09-12-2025
“Mas la hora viene, y ahora es, cuando los verdaderos adoradores adorarán al Padre en espíritu y en verdad; porque también el Padre tales adoradores busca que le adoren. Dios es Espíritu; y los que le adoran, en espíritu y en verdad es necesario que le adoren.”
Juan 4:23-24
Juan 4:23-24
Jesús enseñó que la adoración verdadera no depende de un monte, un templo ni una tradición humana; depende del estado del espíritu y de la verdad. Adorar en espíritu significa dejar que el Espíritu Santo dirija nuestra adoración, porque Él es quien nos revela quién es Dios. Pablo dijo: “Porque todos los que son guiados por el Espíritu de Dios, éstos son hijos de Dios” (Romanos 8:14). La adoración sin el Espíritu se vuelve vacía; con Él, se vuelve vida.

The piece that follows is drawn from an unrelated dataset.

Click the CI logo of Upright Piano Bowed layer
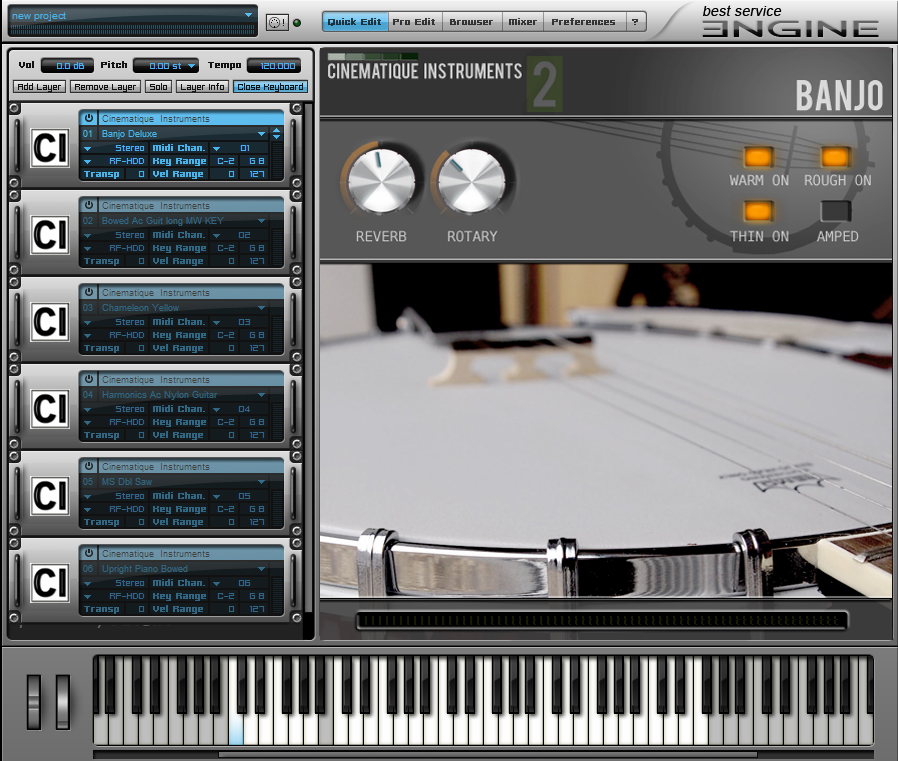 [50, 583]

Adorar en verdad significa adorar basados en la Palabra de Dios, no en emociones ni costumbres. Jesús oró: “Santifícalos en tu verdad; tu palabra es verdad” (Juan 17:17). La verdadera adoración está alineada con lo que Dios ha dicho, no con lo que nosotros sentimos o imaginamos. Cuando conocemos la verdad bíblica, entendemos mejor la grandeza de Dios, y nuestra adoración se vuelve más profunda.
El Padre busca adoradores así, lo cual demuestra que no todos los que cantan o asisten a una reunión lo están adorando realmente. La adoración en espíritu y verdad transforma al creyente, lo lleva a caminar en integridad, obediencia y dependencia del Espíritu Santo. “El Señor es el Espíritu; y donde está el Espíritu del Señor, allí hay libertad” (2 Corintios 3:17). La adoración verdadera siempre produce libertad, nunca esclavitud emocional.
La adoración en espíritu y verdad une la sensibilidad del corazón con la claridad de la Palabra. Es una adoración equilibrada, profunda y genuina. Cuando adoramos así, respondemos al deseo del Padre y experimentamos Su presencia de manera real. Que hoy podamos decir: “Señor, quiero adorarte como Tú deseas, no solo como yo siento”.